My trip to Cleveland, Part 1, The Westside Market!

A few weeks ago I entered a recipe in the Aetna Healthy Food Fight. I received notification that my recipe had been selected for the cook-off round in Cleveland to take place on September 25 and 26. My friend and fellow personal chef, Tami Mitchell, Akron’s own Dine In Diva, also had a recipe selected so I went for a visit and we had a great girl’s weekend!

I arrived on Friday afternoon and Tami took me to one of her most favorite places, The Westside Market. We walked through the doors and there were some nice stalls of produce vendors that reminded me a bit of our own Rochester Public Market, but it was neater and indoors which is a plus! But then….we entered the beautiful old market building that houses a mecca of gorgeous, wonderous ingredients! Isn’t it incredible?

We walked the aisles and I was amazed by the gorgeous meats, many which are butchered on site
and look at this fish… it is really unbelievable!

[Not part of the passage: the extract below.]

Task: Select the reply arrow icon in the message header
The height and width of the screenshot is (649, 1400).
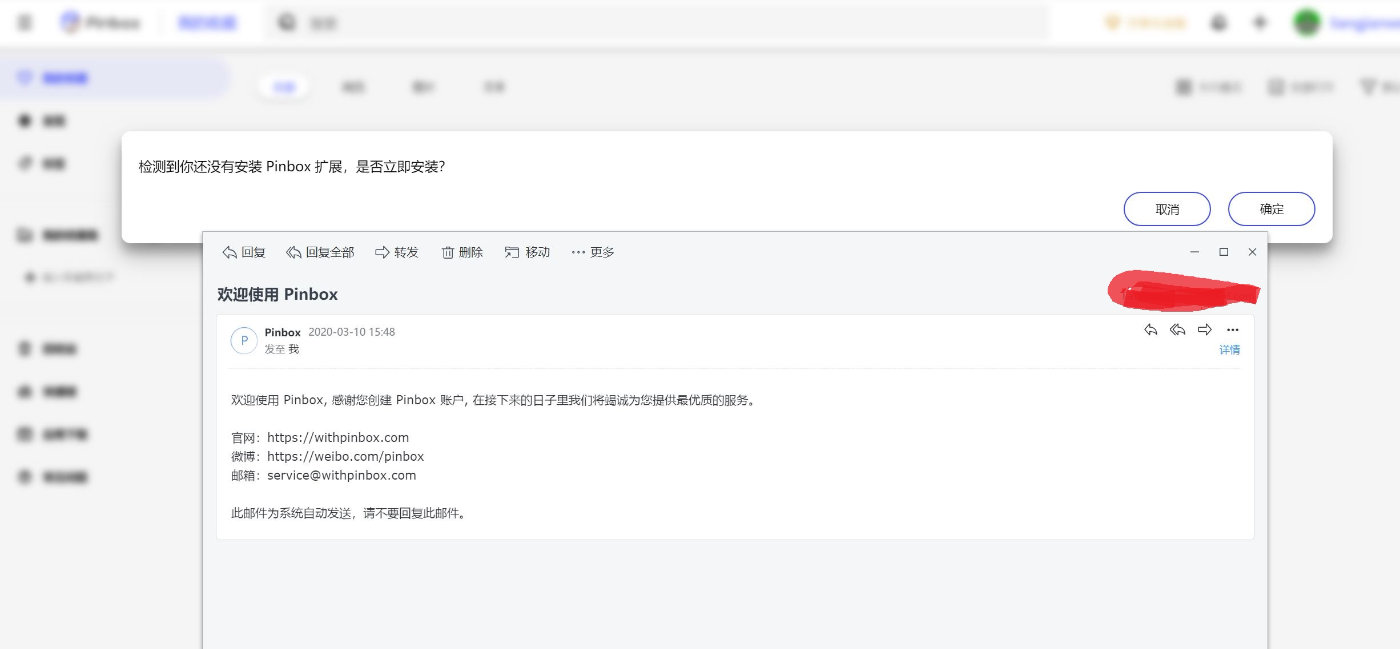Action: (1150, 329)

Tami’s clients are very lucky because she often shops there for their meals.

We also visited some vendors of herbs, nuts and seeds, grains and the Mediterranean market where I bought some pomegranate molasses and some dried kiwi. They had a great selection of grains and pastas, as well as European spices, juices and drinks. It was a fun shop to nose around in.

I fell in love with the Westside market and the next time I go to visit Tami in November, I am bringing my BIG cooler and bringing home some treats for my kitchen!

Next up…a trip to Lilly’s Chocolates for some awesome chocolate and wine and beer pairings!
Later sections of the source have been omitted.